Soldiers, including an army division that took part in the brutal suppression of a 1988 uprising, converged on Myanmar's largest city after thousands of monks and sympathizers defied government orders to stay out of politics and protested once again.

Cheered on by supporters, the Buddhist monks marched out for an eighth day of peaceful protest from Yangon's soaring Shwedagon Pagoda, while some 700 others staged a similar show of defiance in the country's second largest city of Mandalay.

"The protest is not merely for the well being of people but also for monks struggling for democracy and for people to have an opportunity to determine their own future," one monk told The Associated Press, speaking on condition of anonymity fearing reprisals from officials. "People do not tolerate the military government any longer."


Tuesday's protests came despite orders to the Buddhist clergy to halt all political activity and return to their monasteries.

And this is no fringe protest:

Warnings also were sent out against all illegal gatherings in a country where an assembly of more than five can amount to breaking the law.

On Monday, the demonstrations in Yangon reached 100,000, becoming the biggest demonstrations since a pro-democracy uprising 19 years ago. The authorities did not stop the protests Monday, even as they built to a scale and fervor that rivaled the 1988 uprising.

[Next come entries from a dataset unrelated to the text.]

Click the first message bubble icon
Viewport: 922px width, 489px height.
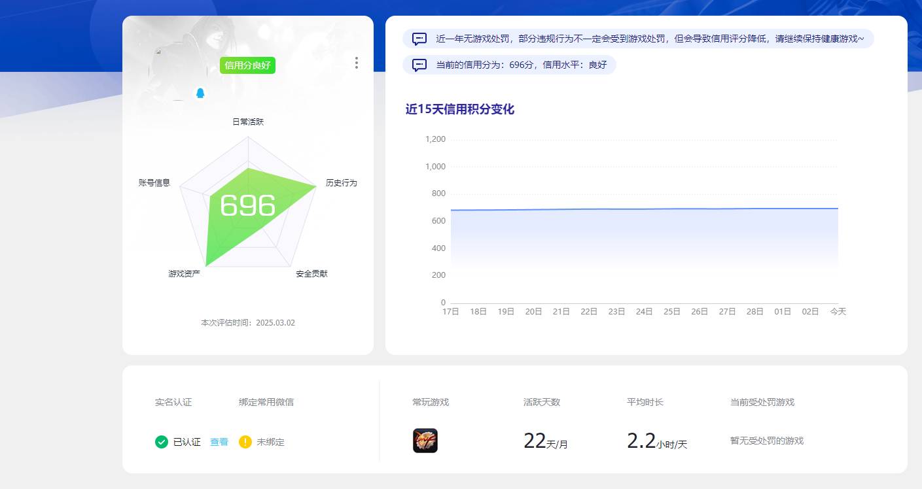[419, 39]
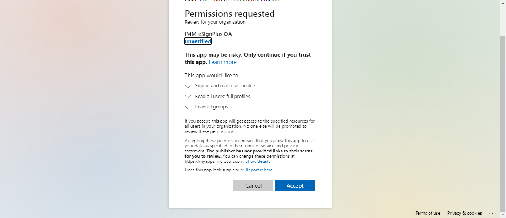Click the 'Report it here' link

click(259, 170)
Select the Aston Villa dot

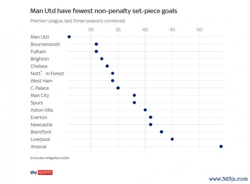coord(145,110)
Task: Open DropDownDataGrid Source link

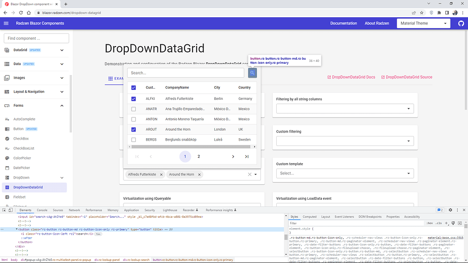Action: coord(408,77)
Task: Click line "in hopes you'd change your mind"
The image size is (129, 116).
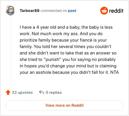Action: pyautogui.click(x=68, y=66)
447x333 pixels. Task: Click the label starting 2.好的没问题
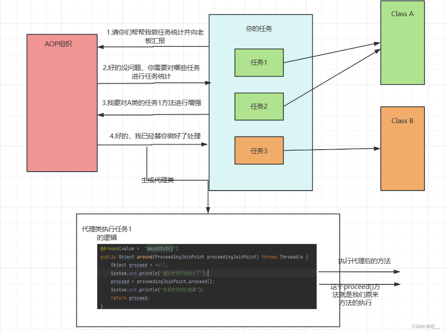coord(151,72)
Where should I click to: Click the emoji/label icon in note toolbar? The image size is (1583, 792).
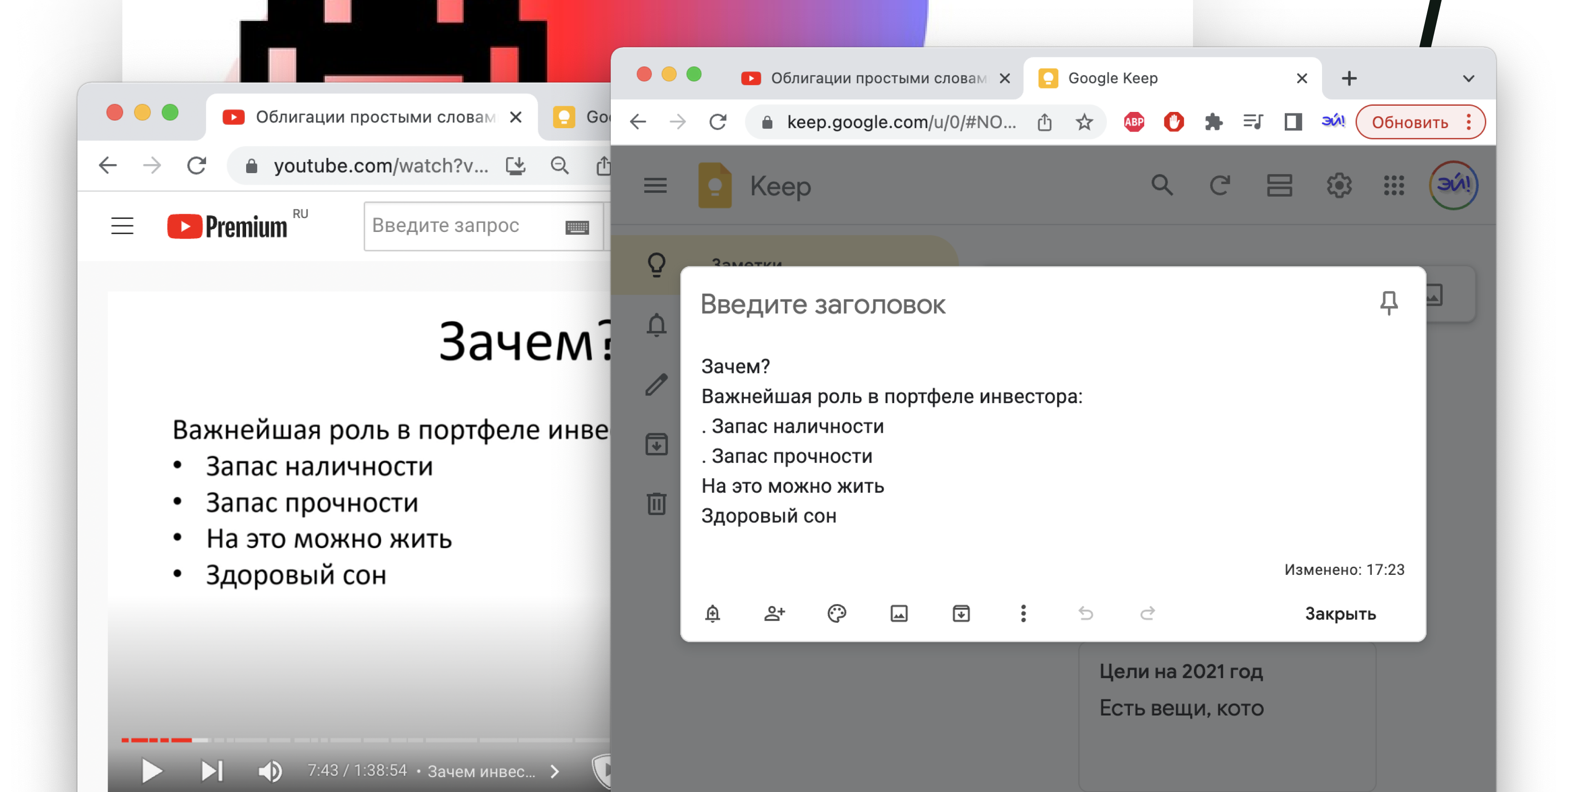(x=838, y=613)
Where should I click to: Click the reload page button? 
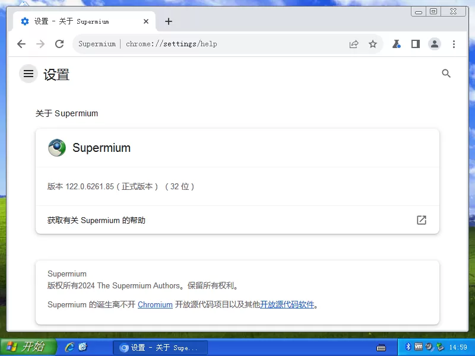[59, 44]
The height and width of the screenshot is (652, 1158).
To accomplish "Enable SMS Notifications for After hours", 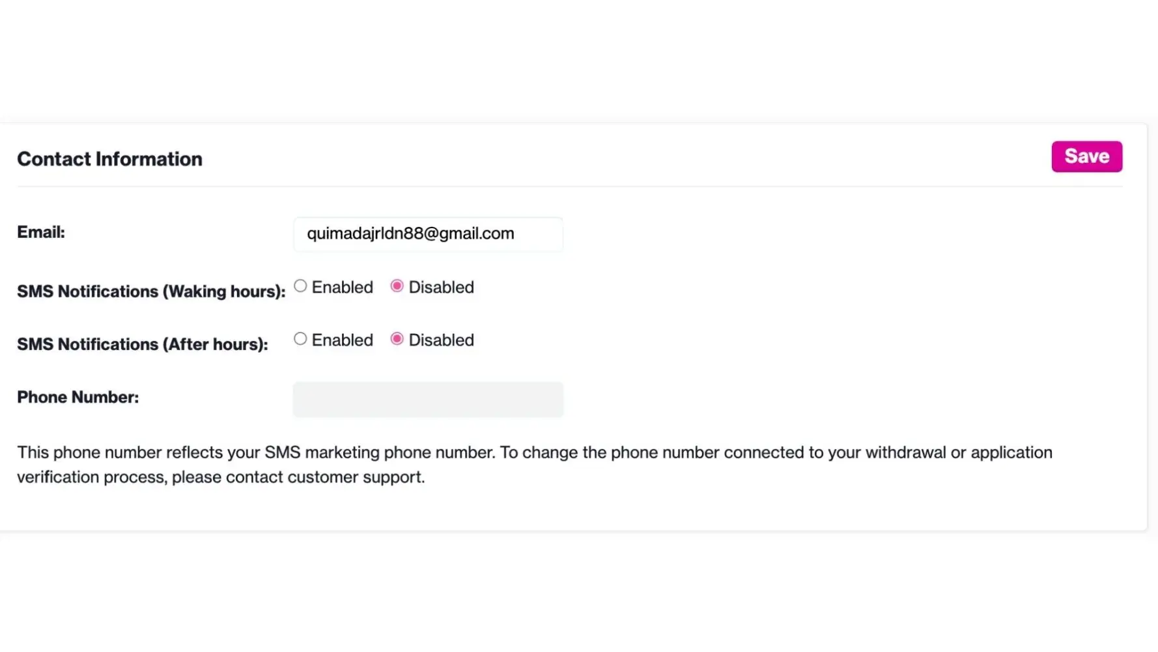I will 300,339.
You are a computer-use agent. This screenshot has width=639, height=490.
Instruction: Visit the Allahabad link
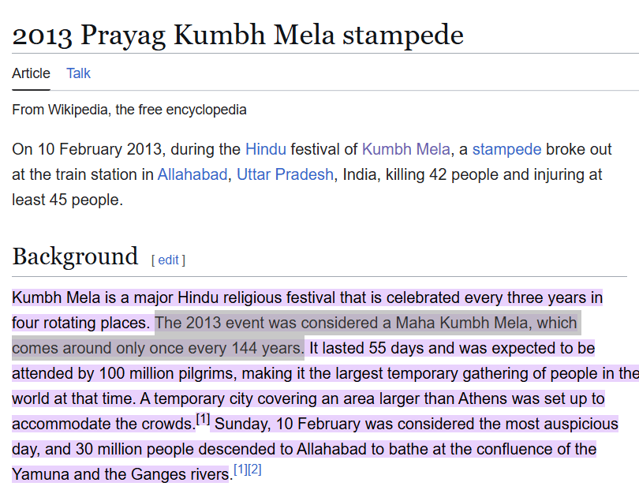(x=192, y=174)
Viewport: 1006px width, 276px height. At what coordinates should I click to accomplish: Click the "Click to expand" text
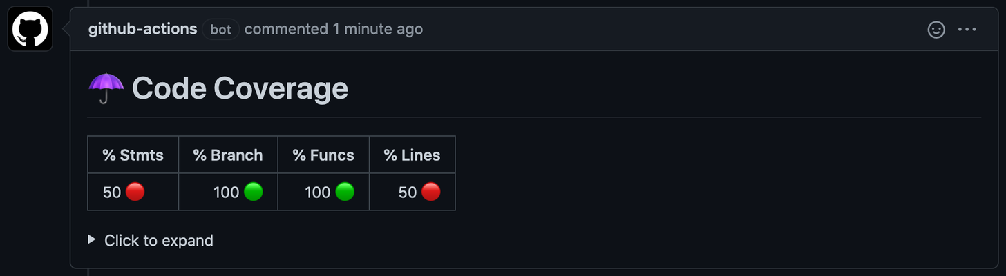[159, 240]
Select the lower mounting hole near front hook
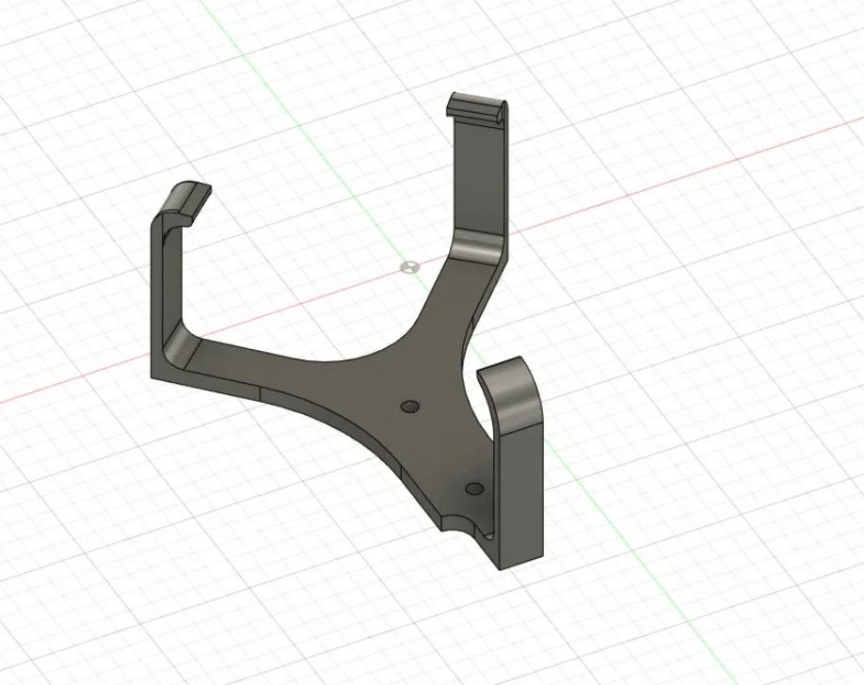The height and width of the screenshot is (685, 864). coord(474,489)
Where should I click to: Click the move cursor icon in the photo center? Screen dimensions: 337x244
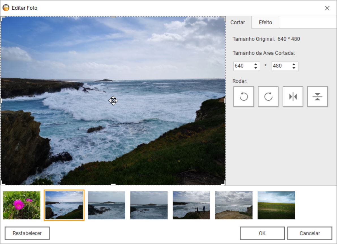[x=113, y=101]
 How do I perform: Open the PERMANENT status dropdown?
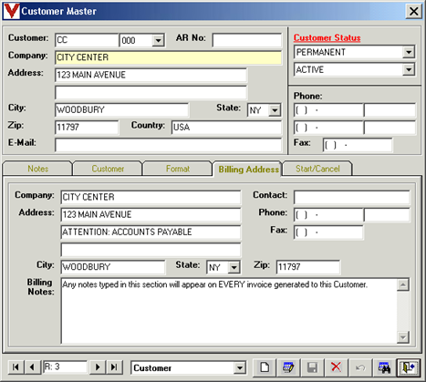(409, 52)
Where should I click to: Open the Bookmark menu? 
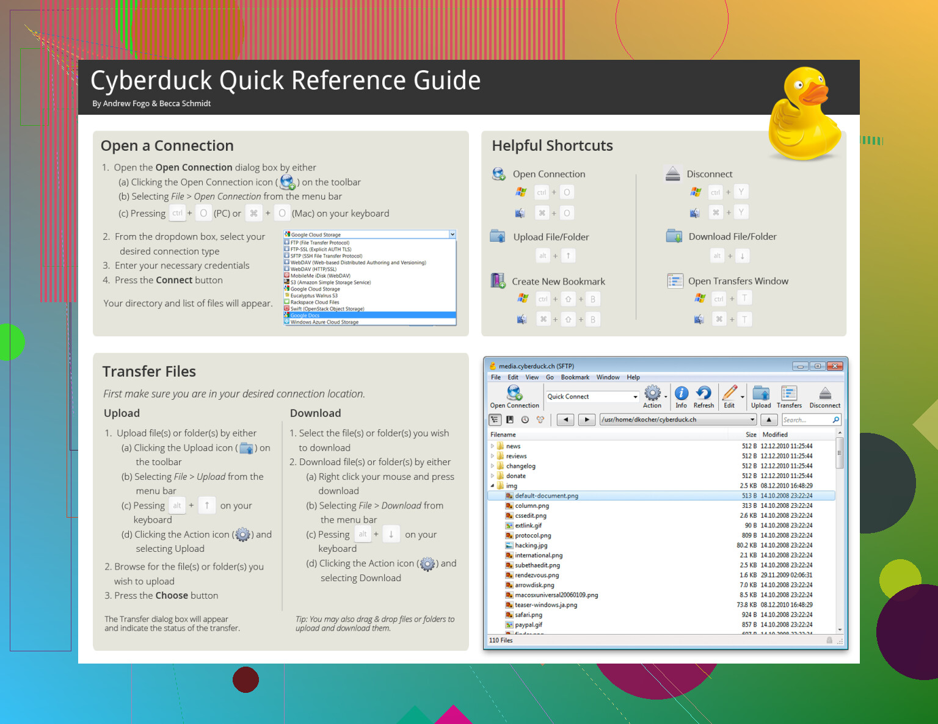pyautogui.click(x=575, y=377)
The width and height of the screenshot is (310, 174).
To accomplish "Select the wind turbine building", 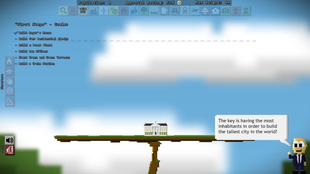I will (x=104, y=11).
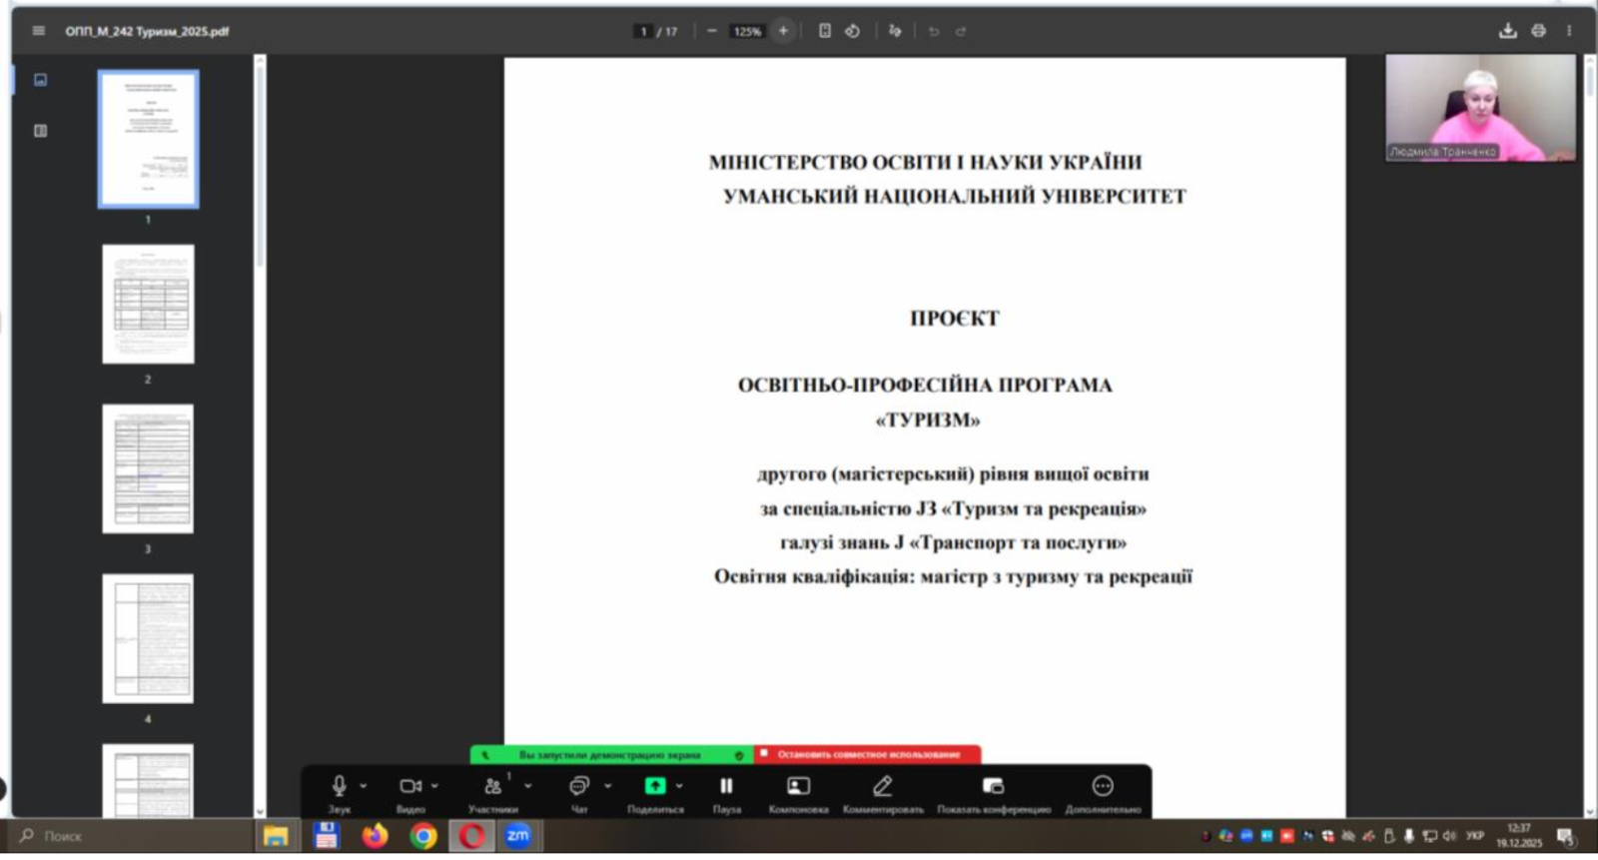Rotate the PDF page counterclockwise

(x=852, y=31)
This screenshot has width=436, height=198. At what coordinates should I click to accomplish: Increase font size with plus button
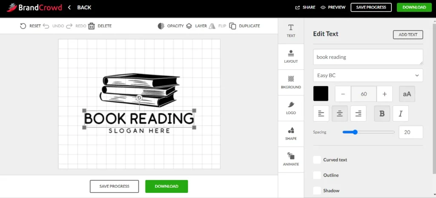coord(384,94)
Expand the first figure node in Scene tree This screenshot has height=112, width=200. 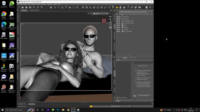(121, 17)
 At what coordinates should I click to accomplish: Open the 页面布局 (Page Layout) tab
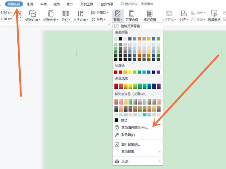point(14,4)
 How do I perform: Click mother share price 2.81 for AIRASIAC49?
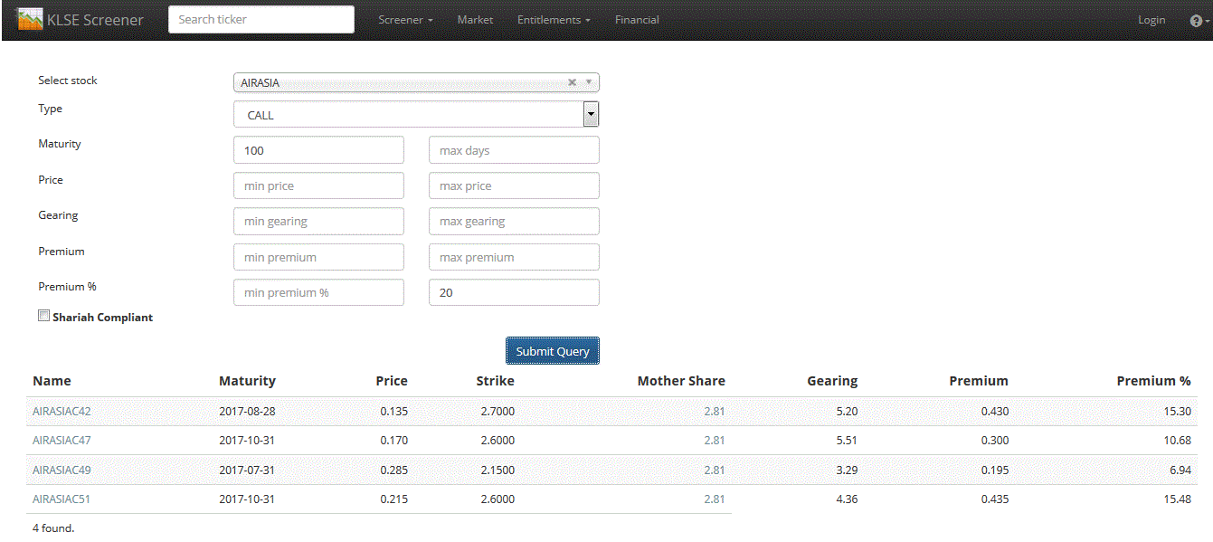pos(714,470)
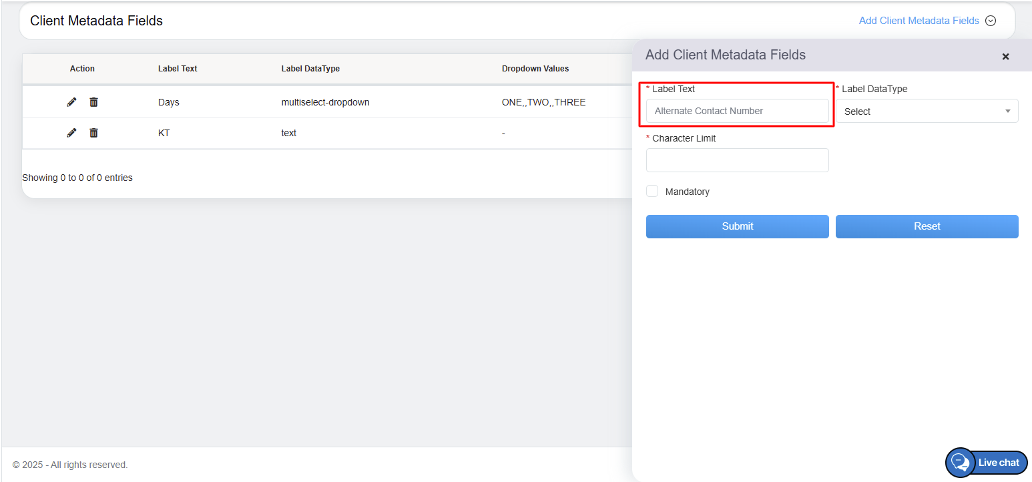This screenshot has height=482, width=1032.
Task: Open the Live chat text button
Action: click(x=999, y=463)
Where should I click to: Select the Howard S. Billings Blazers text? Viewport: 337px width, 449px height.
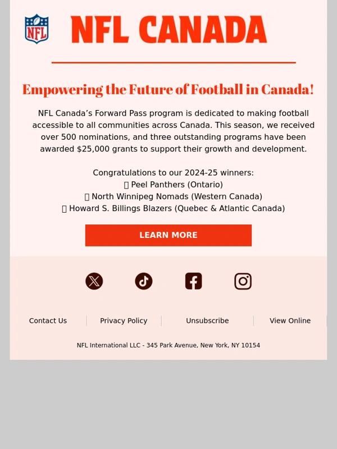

The government, has been handling the monks gingerly, wary of angering ordinary citizens in this devout, predominantly Buddhist nation.

Joining the monks Tuesday were members of the pro-democracy National League for Democracy headed by Aung San Suu Kyi as well as university students. They marched more than a mile to the Sule Pagoda under a scorching sun.

The demonstrations have escalated in just one week from a marginalized movement to mass protests drawing not only the monks but people from all walks of life.

In Mandalay, ordinary people were starting to join the monks or follow them on foot, motorcycles, bicycles and trishaws, though many still appeared too afraid to show their open support.


Nothing can happen in Burma. Something is happening in Myanmar, however. We may yet see if the government's troops are willing to slaughter civilians to maintain the military's rule.

UPDATE: More on the situation and the China-Burma alliance.

And this article says China is leaning on Burma to restrain its response. The article nicely describes China's desire to have a Burma alliance for energy and access to the Indian Ocean and China's desire not to stir up bad press in the run up to the 2008 Peking Olympics by openly backing a client state as it guns down Buddhist monks chanting "democracy!"